■ Collected data
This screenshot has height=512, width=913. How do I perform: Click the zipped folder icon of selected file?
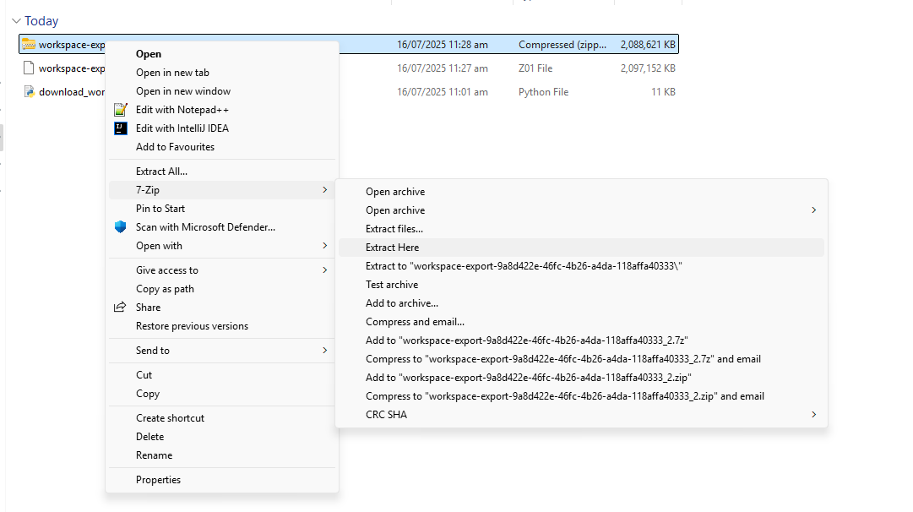click(29, 44)
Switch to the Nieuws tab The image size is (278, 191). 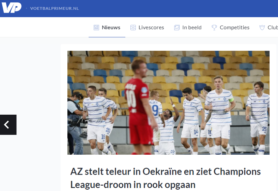pyautogui.click(x=111, y=28)
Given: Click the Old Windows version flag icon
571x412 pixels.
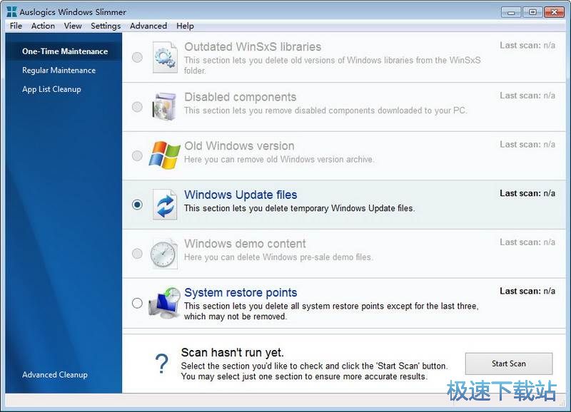Looking at the screenshot, I should pyautogui.click(x=165, y=155).
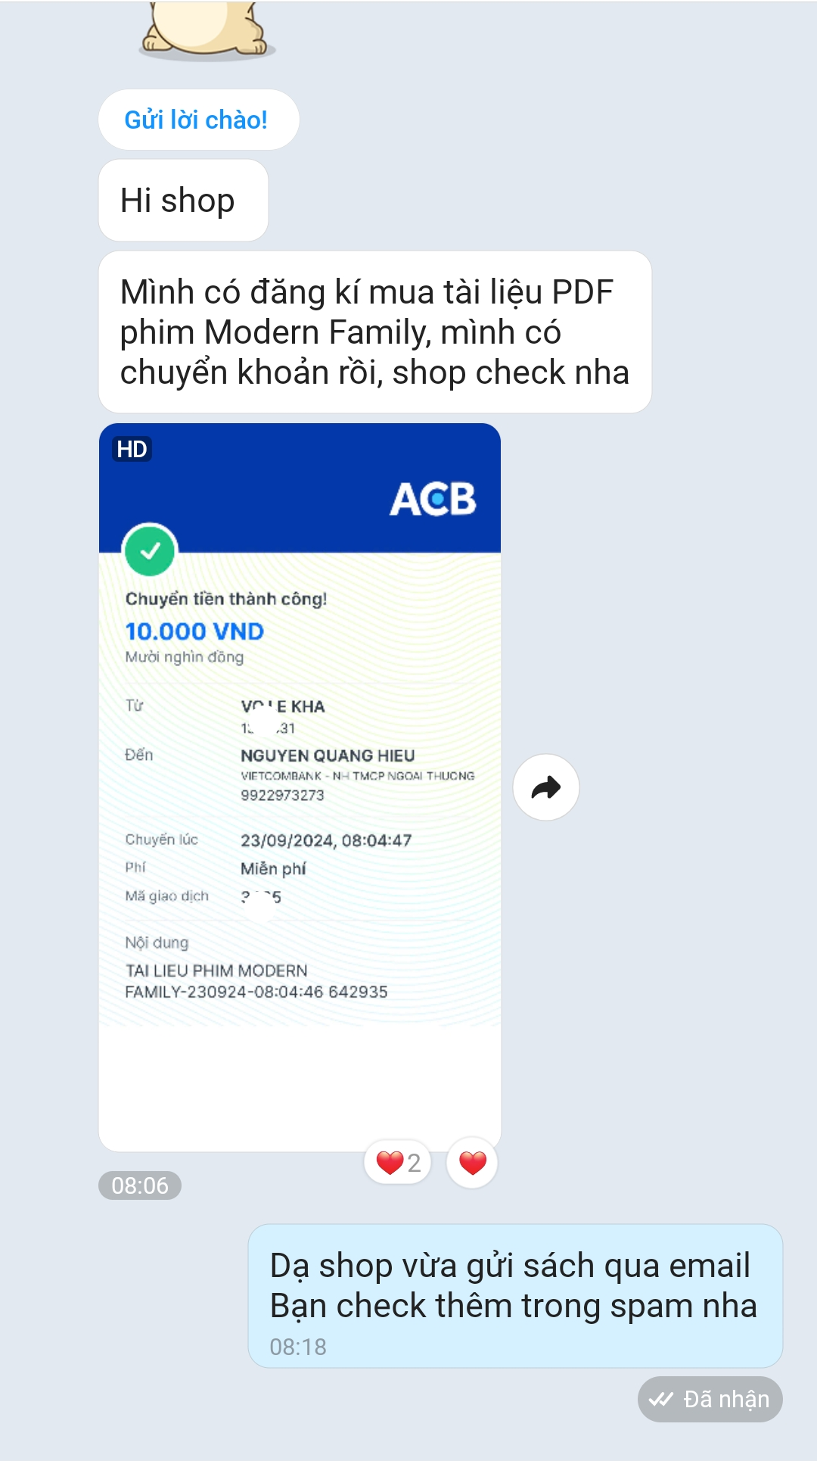The image size is (817, 1461).
Task: Tap the green checkmark success icon
Action: pos(150,550)
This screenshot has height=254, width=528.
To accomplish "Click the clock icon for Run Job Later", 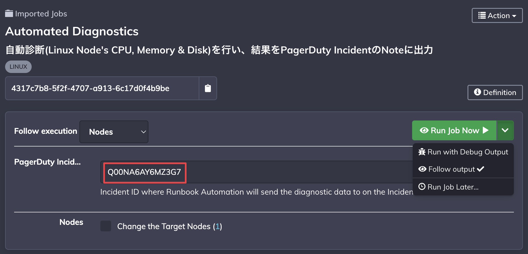I will pos(422,187).
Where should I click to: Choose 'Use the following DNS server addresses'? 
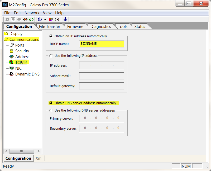click(x=51, y=110)
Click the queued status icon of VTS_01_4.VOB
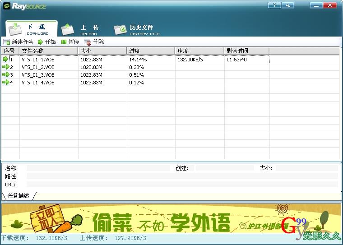This screenshot has width=343, height=245. click(x=5, y=83)
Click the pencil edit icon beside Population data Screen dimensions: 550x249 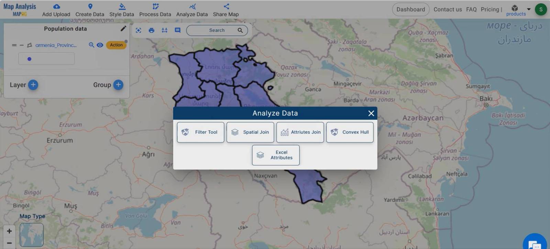(123, 29)
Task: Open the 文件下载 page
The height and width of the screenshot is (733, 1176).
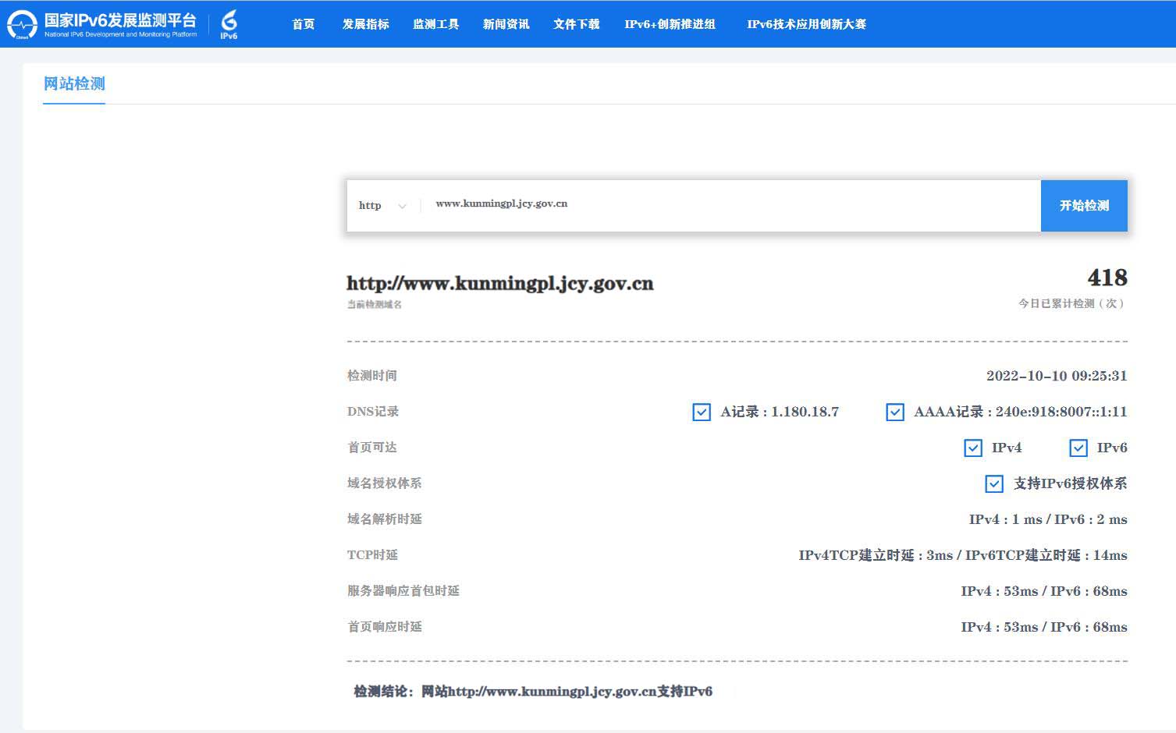Action: pyautogui.click(x=576, y=24)
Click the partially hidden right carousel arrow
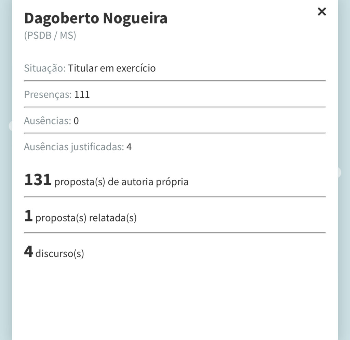This screenshot has width=350, height=340. [x=339, y=172]
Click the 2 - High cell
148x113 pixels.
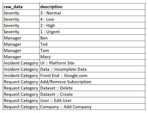[92, 25]
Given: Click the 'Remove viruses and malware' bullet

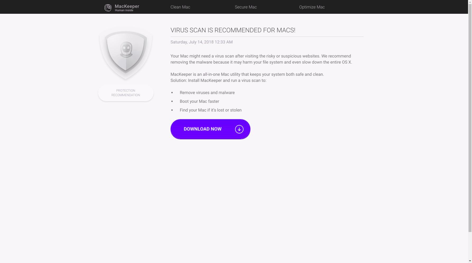Looking at the screenshot, I should (x=207, y=93).
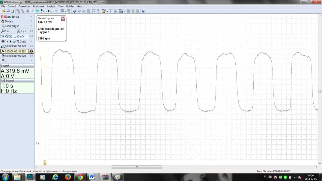Step marker A position to the right
This screenshot has height=181, width=322.
click(32, 52)
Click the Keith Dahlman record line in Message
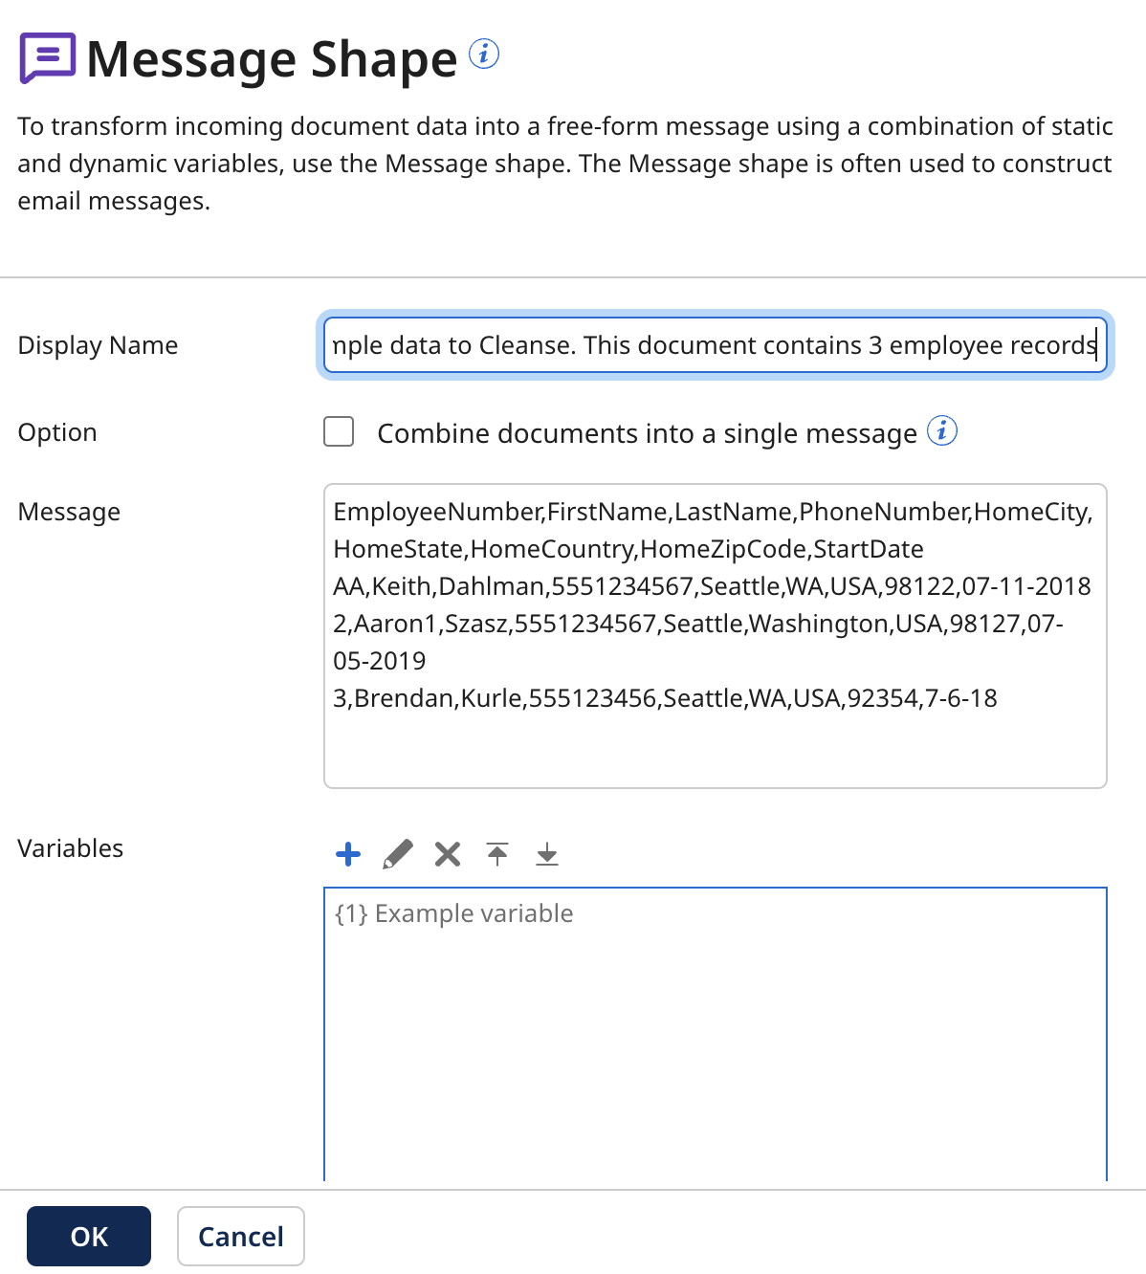 pos(713,586)
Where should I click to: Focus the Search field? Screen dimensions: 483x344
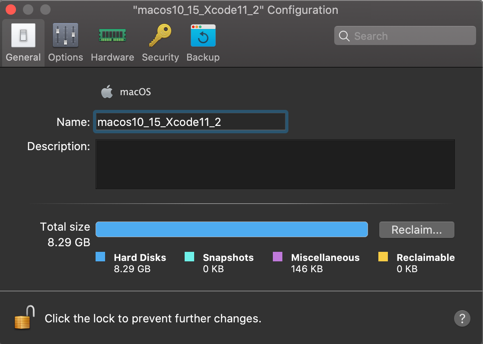(x=411, y=36)
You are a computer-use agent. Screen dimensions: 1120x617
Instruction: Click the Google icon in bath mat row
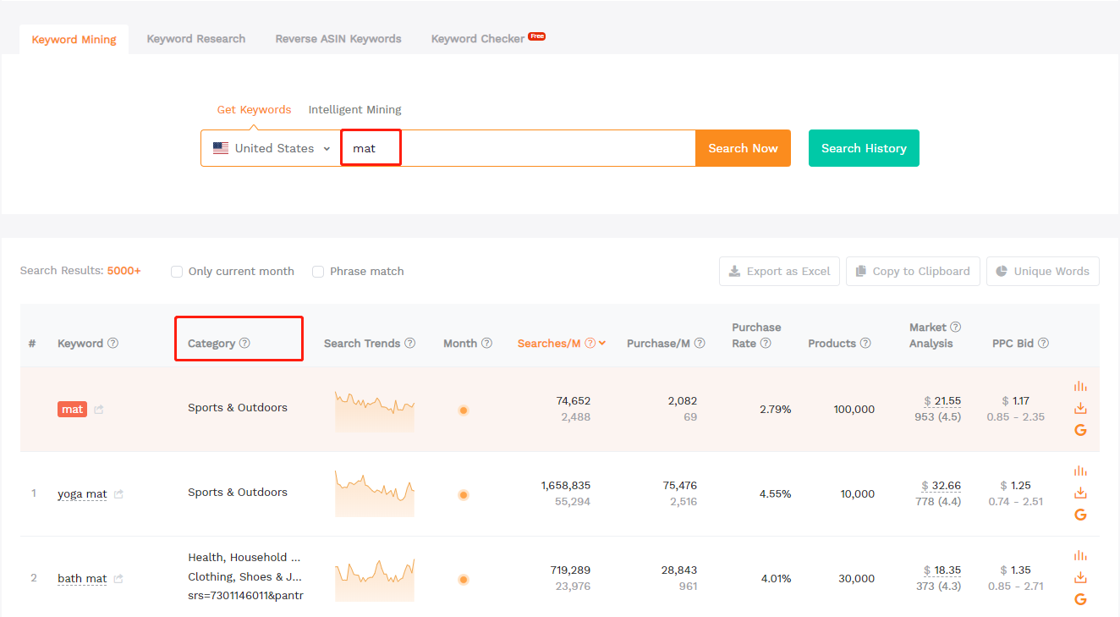[x=1080, y=599]
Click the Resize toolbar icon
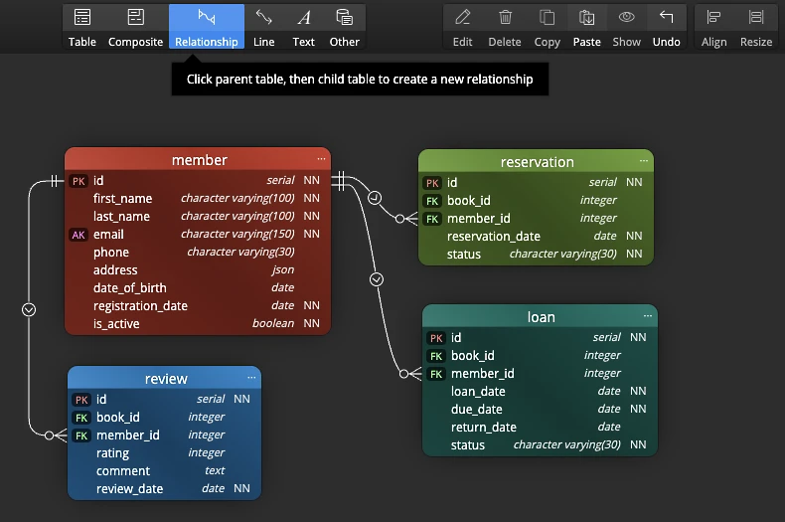Screen dimensions: 785x522 pyautogui.click(x=756, y=18)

■ PROBLEM TO SOLVE
Nothing but the lines from the one holding "The height and" through the final line of the entries should be retyped, exactly as they stand and without pictures.

■ RESULT BELOW
The height and width of the screenshot is (733, 1176).
Action: pyautogui.click(x=576, y=24)
Click the partially hidden right carousel arrow
This screenshot has width=350, height=340. [x=339, y=172]
Click the 2 - High cell
148x113 pixels.
[92, 25]
Given: Click the 'Remove viruses and malware' bullet

Looking at the screenshot, I should (x=207, y=93).
Step marker A position to the right
This screenshot has height=181, width=322.
click(32, 52)
Click the Keith Dahlman record line in Message
 pos(713,586)
Where should I click to: Focus the Search field? Screen dimensions: 483x344
(x=411, y=36)
You are a computer-use agent. Screen dimensions: 1120x617
Instruction: Click the Google icon in bath mat row
[x=1080, y=599]
Click the Resize toolbar icon
Screen dimensions: 785x522 pyautogui.click(x=756, y=18)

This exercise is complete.